Wills Point is a city in Van Zandt County, Texas, United States. The population was 3,524 at the 2010 census.

History
Founded in 1873, Wills Point gets its name from an early American settler, William Wills, who had arrived in the area circa 1848. Wills eventually purchased a cabin from Adam Sullivan in 1852. The name 'point' may also derive from the shape of the original timberline near the cabin, though there have been unsubstantiated arguments that the name relates to the area's elevation. The layout of the city was the work of engineer General Grenville M. Dodge of the California Construction Company. The downtown streets were laid with red bricks upon packed sand in the 1920s by locals and remain in use. Downtown Wills Point has many of its original buildings that are over one hundred years old including the Wills cabin, a drug store, a dry good store, and a law office. Governor George W. Bush officially named Wills Point the Bluebird Capital of Texas in 1995.

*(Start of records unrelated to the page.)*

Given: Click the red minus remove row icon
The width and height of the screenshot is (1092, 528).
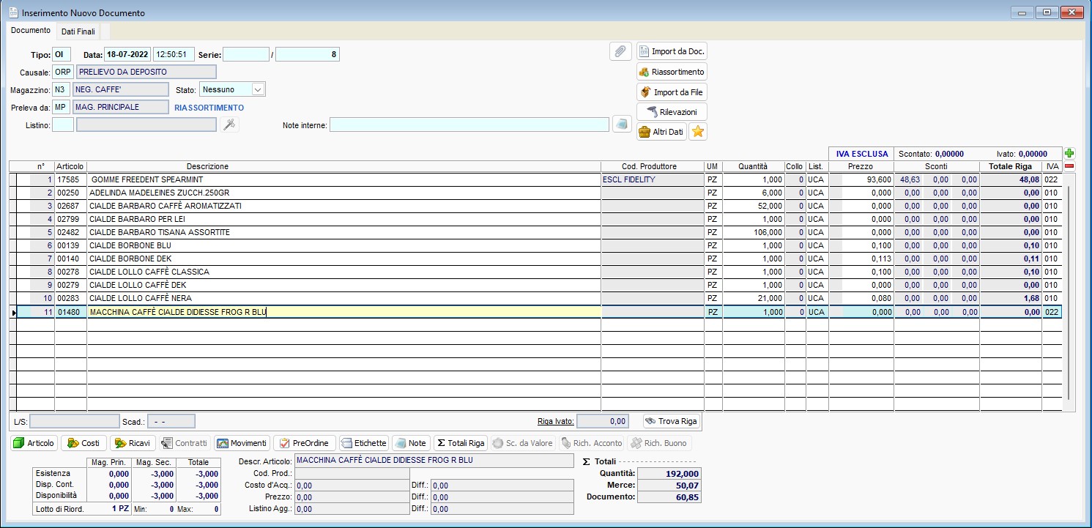Looking at the screenshot, I should 1069,166.
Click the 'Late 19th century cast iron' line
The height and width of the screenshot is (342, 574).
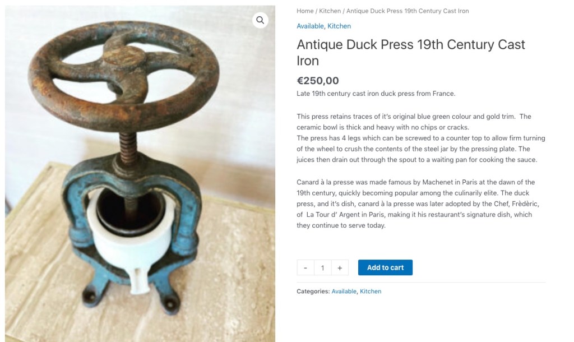coord(376,94)
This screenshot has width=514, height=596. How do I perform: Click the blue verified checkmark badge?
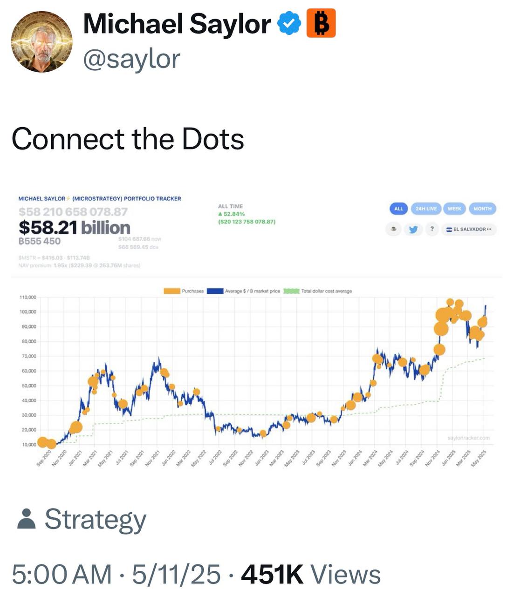coord(289,24)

The Majestic Movie theater was opened in 1926 by Karl C. LyBrand and was still family operated by Karl C. Lybrand III until its closure on October 4, 2010. It had been the oldest continuously operated movie theater in Texas run by a single family.
The Bruce & Human Drug Company, located on the corner of 4th Street and James, was built in 1879 and is the oldest family owned drug store in Texas.

Wills Point is also the final resting place for Trailblazer, the first commercially operated monorail system in the United States.

Gospel For Asia, a Christian ministry which has faced numerous lawsuits alleging misuse of donations, is located seven miles outside the city.

Geography

Wills Point is located at  (32.708622, –96.006512).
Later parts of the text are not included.